*Exercise:*
Locate every line in the items below that contains the word "dark", and copy each of those lines.

*The input:*
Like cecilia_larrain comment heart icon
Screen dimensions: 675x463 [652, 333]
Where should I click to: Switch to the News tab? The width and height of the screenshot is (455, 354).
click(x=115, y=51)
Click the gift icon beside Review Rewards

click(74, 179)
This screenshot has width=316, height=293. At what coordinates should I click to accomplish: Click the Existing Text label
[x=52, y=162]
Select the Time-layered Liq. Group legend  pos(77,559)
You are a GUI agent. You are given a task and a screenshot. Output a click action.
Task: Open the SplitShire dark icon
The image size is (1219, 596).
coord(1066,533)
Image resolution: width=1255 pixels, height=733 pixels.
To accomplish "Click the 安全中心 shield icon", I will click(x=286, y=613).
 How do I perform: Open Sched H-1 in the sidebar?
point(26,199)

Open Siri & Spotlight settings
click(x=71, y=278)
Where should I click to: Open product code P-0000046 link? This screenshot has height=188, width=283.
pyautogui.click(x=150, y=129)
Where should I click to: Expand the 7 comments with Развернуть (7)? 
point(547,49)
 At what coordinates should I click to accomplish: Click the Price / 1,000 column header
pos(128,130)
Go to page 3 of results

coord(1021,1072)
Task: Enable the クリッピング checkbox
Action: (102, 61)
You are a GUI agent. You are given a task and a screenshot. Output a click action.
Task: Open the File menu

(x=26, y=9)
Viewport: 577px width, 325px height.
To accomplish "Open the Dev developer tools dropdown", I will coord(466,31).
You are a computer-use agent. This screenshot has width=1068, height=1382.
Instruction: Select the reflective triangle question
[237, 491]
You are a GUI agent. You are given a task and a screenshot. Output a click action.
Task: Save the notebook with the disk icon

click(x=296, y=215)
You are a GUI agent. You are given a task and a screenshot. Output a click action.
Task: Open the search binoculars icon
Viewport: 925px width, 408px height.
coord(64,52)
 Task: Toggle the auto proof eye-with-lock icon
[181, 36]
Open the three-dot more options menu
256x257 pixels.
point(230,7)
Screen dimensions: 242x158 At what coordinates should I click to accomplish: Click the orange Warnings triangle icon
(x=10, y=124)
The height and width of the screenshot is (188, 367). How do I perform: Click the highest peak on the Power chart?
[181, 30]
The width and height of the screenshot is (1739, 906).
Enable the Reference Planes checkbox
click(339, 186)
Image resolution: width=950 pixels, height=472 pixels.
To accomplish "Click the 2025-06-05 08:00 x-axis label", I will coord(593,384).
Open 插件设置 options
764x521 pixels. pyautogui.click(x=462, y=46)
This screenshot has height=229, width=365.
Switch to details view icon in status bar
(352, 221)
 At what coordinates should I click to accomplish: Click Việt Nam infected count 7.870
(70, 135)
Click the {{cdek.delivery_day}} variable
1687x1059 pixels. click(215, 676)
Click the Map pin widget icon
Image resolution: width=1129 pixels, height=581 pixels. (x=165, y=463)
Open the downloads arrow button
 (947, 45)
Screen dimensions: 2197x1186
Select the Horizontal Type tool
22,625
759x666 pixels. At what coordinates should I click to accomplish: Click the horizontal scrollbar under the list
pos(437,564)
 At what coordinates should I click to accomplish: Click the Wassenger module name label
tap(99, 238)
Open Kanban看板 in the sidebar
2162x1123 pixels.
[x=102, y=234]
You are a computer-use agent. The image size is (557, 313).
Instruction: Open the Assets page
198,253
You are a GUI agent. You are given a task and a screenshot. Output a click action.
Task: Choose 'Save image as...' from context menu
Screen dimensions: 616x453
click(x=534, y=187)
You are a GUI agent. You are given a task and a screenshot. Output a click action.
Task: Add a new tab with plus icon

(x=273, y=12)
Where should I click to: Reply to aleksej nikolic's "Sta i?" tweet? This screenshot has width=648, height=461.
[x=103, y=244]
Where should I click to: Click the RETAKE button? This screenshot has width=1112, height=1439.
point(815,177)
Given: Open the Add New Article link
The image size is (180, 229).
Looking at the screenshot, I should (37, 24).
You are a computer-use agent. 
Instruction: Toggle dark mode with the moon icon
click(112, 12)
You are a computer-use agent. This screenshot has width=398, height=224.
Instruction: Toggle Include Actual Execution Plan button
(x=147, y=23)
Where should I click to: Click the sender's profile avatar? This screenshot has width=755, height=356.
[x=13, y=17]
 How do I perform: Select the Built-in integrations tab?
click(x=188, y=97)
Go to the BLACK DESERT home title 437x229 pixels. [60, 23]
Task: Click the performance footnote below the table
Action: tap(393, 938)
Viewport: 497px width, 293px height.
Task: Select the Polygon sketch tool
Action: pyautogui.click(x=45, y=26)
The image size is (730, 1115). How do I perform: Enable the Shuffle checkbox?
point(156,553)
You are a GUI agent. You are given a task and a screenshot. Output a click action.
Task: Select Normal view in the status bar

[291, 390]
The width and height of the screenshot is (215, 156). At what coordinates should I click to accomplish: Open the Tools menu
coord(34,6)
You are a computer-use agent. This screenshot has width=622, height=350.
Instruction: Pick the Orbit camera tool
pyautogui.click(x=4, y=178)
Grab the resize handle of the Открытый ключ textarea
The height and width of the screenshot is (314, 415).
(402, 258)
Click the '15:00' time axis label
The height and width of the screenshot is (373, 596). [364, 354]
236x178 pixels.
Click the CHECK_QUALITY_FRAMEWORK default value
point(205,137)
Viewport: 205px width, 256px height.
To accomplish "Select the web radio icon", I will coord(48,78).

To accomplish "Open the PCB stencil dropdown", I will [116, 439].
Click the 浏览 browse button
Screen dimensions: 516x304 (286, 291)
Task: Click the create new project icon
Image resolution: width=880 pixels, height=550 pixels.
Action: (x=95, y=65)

*Answer:*
Task: Open the SplitShire dark icon
Instruction: Toggle dark mode with the moon icon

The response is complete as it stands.